(Records from a data collection)
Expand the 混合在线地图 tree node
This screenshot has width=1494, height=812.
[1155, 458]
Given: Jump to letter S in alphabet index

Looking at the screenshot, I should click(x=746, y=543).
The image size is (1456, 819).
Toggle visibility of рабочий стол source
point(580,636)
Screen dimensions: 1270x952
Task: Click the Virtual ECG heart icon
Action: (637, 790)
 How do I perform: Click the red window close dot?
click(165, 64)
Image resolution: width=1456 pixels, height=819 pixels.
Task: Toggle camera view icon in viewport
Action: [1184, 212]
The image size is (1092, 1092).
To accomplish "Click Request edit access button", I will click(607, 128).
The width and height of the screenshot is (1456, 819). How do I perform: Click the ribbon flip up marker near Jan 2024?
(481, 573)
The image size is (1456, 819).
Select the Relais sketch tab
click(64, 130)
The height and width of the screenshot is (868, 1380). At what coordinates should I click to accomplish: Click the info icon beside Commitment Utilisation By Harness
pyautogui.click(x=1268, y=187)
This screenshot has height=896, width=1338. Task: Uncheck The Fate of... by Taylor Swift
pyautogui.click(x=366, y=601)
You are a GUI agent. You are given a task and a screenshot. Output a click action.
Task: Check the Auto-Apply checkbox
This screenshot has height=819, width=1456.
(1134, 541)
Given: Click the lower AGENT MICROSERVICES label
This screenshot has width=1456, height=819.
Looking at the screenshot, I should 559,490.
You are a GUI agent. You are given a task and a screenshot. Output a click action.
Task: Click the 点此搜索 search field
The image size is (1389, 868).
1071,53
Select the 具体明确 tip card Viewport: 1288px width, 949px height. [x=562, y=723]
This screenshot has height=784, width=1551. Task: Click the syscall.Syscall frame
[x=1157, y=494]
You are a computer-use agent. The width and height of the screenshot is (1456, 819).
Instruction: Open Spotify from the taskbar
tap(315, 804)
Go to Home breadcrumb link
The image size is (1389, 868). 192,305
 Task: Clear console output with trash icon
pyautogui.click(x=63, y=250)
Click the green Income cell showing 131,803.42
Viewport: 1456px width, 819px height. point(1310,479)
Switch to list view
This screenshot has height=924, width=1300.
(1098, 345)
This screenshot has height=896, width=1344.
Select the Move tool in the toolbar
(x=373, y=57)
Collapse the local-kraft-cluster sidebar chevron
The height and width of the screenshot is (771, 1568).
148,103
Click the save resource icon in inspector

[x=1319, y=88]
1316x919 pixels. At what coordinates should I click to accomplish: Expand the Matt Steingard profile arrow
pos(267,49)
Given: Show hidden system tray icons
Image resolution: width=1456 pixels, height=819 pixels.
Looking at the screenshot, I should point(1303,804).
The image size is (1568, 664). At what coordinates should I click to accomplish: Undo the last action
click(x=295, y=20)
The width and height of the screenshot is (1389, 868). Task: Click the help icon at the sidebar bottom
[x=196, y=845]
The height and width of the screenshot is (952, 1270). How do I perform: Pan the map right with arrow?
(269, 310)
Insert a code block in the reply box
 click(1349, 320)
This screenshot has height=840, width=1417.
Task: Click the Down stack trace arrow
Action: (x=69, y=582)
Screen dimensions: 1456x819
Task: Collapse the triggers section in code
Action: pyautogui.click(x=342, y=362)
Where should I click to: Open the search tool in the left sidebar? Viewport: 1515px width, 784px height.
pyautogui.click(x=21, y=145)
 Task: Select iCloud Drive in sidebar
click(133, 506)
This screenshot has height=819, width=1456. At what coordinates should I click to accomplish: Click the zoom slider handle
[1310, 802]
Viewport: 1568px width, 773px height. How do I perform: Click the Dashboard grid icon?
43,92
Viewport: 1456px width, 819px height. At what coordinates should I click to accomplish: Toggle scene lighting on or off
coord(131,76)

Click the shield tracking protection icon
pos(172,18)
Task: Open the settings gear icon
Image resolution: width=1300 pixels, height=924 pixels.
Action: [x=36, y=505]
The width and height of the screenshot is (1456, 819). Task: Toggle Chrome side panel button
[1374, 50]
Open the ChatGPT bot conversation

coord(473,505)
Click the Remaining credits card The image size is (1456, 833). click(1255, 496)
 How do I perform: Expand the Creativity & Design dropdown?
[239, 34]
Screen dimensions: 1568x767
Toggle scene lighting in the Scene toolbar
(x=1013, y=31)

Exercise objective:
Write out, exactly as shown, only the lines running from the one that contains "The height and width of the screenshot is (952, 1270)." to the last line above.

Response to this task:
The height and width of the screenshot is (952, 1270). How do I perform: Pan the map right with arrow?
(269, 310)
Insert a code block in the reply box
 click(1349, 320)
This screenshot has height=840, width=1417.
Task: Click the Down stack trace arrow
Action: (x=69, y=582)
Screen dimensions: 1456x819
Task: Collapse the triggers section in code
Action: pyautogui.click(x=342, y=362)
Where should I click to: Open the search tool in the left sidebar? Viewport: 1515px width, 784px height.
pyautogui.click(x=21, y=145)
 Task: Select iCloud Drive in sidebar
click(133, 506)
This screenshot has height=819, width=1456. At what coordinates should I click to accomplish: Click the zoom slider handle
[1310, 802]
Viewport: 1568px width, 773px height. How do I perform: Click the Dashboard grid icon?
43,92
Viewport: 1456px width, 819px height. At what coordinates should I click to accomplish: Toggle scene lighting on or off
coord(131,76)

Click the shield tracking protection icon
pos(172,18)
Task: Open the settings gear icon
Image resolution: width=1300 pixels, height=924 pixels.
Action: [x=36, y=505]
The width and height of the screenshot is (1456, 819). Task: Toggle Chrome side panel button
[1374, 50]
Open the ChatGPT bot conversation

coord(473,505)
Click the Remaining credits card The image size is (1456, 833). click(1255, 496)
 How do I perform: Expand the Creativity & Design dropdown?
[239, 34]
Screen dimensions: 1568x767
Toggle scene lighting in the Scene toolbar
(x=1013, y=31)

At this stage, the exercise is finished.